------ DOCUMENT EXTRACT ------
Two further access agreements, between CAUL and a major journal publisher and a university press are said to be imminent.
There’s more in the Mail
In Features this morning
Pamela Humphreys (Macquarie U) reports on a learning technology from Coursera creators, that helped MU replicate aspects of the traditional classroom enhanced by tech.
In contrast Les Kirkup (UTS) makes the case for the lecture. It’s this week’s addition to Commissioning Editor Sally Kift’s celebrated series, Needed Now in teaching and learning.
And Jane O‘Dwyer on 30 years of CRCs – products plus the bedrock of the national innovation system.
Swinburne U expands in China
The university announces a joint institute partnership with Shandong U of Science and Technology
Swinburne College of SDUST will teach industrial design and engineering, with degrees from both institutions on offer.
The SDUST degree will be taught by its staff, with “guest lectures” from Swinburne U academics. Students who complete can then move to Melbourne for Swinburne study.
There is no word on target enrolments but Swinburne U state 300 people are already enrolled.
The SDUST Swinburne College is not for profit.
Charles Darwin U makes staff vax mandatory
The university announced last night all staff must have had a first COVID-19 jab by November 12
The university requires a second jab by Christmas Eve.
The policy applies to staff outside the Northern Territory.
The university states it will “be considering its position” on student vax “over the next few weeks.”
CDU will also have a mobile vax clinic on its Casuarina campus, “to support any staff and students who are yet to book an appointment.”
Senators slam universities over casuals
Universities reliance on casual staff has, “pervasive individual and communal” consequences, the Senate Select Committee on Job Security warns
The committee’s second interim report reflects its hearings in extensively addressing the experiences of casually employed university staff, notably academics, and warns;
“it is difficult to conceive of how the sector will continue to remain competitive and to maintain a standard of excellence in educational quality when a large portion of its staff are subject to insecure working arrangements with such pervasive individual and communal consequences.”
------
**DIRECTIONS:**
a - Reproduce the passage of the higher-education news digest between "There is no" and "the Northern Territory.", inclusive.
b - In the higher-education news digest, by what date must Charles Darwin U staff have had a first COVID-19 jab?
The saved entries are separate material with no connection to the news digest.
------ SUPPLIED MATERIAL ------
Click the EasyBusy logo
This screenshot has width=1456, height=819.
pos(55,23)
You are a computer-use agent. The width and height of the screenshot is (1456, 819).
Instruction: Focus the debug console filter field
------
------ SUPPLIED MATERIAL ------
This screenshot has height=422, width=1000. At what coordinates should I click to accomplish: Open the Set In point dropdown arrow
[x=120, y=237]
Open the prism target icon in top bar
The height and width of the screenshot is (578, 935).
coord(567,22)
------
------ SUPPLIED MATERIAL ------
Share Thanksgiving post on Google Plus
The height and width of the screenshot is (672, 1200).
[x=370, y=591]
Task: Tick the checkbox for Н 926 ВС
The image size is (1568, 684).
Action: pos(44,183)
------
**RESPONSES:**
a -
There is no word on target enrolments but Swinburne U state 300 people are already enrolled.
The SDUST Swinburne College is not for profit.
Charles Darwin U makes staff vax mandatory
The university announced last night all staff must have had a first COVID-19 jab by November 12
The university requires a second jab by Christmas Eve.
The policy applies to staff outside the Northern Territory.

b - By November 12.